◆ Records shown ◆
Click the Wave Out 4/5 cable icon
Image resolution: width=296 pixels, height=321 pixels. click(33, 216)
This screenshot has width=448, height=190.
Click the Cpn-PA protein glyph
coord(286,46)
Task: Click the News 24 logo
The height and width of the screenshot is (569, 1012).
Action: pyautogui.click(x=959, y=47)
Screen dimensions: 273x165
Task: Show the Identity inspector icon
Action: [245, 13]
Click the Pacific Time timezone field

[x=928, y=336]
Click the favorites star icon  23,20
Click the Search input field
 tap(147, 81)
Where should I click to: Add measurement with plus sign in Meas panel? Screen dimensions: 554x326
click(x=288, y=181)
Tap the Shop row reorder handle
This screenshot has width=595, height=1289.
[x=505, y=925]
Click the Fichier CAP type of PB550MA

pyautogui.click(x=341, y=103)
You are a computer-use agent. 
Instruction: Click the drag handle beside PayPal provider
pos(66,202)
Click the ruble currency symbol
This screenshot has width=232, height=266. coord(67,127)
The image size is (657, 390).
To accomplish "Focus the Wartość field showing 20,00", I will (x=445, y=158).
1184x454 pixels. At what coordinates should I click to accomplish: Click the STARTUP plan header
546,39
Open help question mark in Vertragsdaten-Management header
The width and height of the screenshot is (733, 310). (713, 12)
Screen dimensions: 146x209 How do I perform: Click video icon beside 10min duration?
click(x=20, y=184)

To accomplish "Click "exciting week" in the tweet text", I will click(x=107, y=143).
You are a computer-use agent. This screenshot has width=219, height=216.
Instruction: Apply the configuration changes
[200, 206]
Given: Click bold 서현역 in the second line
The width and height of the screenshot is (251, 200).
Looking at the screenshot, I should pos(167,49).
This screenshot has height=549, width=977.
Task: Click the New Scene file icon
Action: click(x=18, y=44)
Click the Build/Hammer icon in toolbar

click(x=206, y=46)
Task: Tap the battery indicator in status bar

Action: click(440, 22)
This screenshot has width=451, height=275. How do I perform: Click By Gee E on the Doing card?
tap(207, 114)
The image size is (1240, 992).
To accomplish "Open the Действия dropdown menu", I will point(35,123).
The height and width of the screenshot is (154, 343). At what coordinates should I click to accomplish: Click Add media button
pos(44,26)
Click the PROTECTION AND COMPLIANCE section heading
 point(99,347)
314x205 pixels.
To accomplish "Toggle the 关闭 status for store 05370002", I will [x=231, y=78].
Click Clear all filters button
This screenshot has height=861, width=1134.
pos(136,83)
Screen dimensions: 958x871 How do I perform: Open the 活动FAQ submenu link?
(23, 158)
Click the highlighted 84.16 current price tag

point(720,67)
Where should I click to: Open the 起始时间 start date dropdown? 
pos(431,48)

◆ What you need to do ◆
Tally the lines in the listing that hold the string "will"; your reply is that total alone.

◆ Solution ◆
4